Frontier LLMs Generate Code With Half the Effective Diversity of Independent Human Authors
A three-kernel Vendi-Score evaluation framework that disentangles lexical, structural, and semantic diversity in LLM-generated code, paired with a three-pillar security analysis (vulnerability rate, cross-model CWE-pattern homogeneity, slopsquatting).
Extends Artificial Hivemind (Jiang et al., NeurIPS 2025 Best Paper) to code generation.

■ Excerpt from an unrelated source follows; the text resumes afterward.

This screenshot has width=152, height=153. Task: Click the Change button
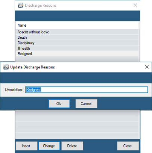[x=49, y=146]
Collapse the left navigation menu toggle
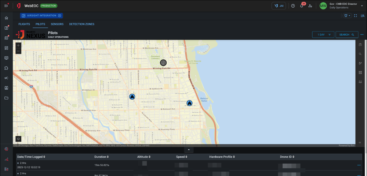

Do frontier LLMs converge on the same code? Across 8,799 samples from 11 LLMs spanning 6 families on 20 open-ended Python tasks, the cross-model ensemble shows 2.3--3.5x less lexical/semantic diversity than 50 independent human authors per task -- while being structurally indistinguishable at the AST level.
- Python 3.10+
- (Optional) CUDA-capable GPU for neural embedding kernels
# Clone the repository
git clone <repo-url>
cd code_hive
# Install core dependencies
pip install -r requirements.txt
# Optional: neural embedding kernels (CodeT5+, UniXcoder, CodeBERT)
pip install torch transformers
# Optional: APTED tree-edit distance (AST kernel, falls back to node-bag Jaccard without it)
pip install apted
# Optional: Meta CodeShield / Insecure Code Detector (security pillar primary backend)
pip install codeshield
# Optional: mixed-effects statistical model (proof_homogeneity_v2.py)
pip install statsmodelsAPI keys are required for data collection. Create a .env file in the project root or export them directly:
export OPENAI_API_KEY=...
export ANTHROPIC_API_KEY=...
export GOOGLE_API_KEY=...
export TOGETHER_API_KEY=...The .env file is loaded automatically via python-dotenv and is excluded from version control by .gitignore.
No API keys needed — generates synthetic responses from 5 models and runs the legacy diversity metrics on them:
python run.py --demoThis writes mock JSONL to results/raw_responses/OD-01.jsonl and prints pairwise naming similarity, library-choice entropy, design-pattern detection, and embedding cosine similarity.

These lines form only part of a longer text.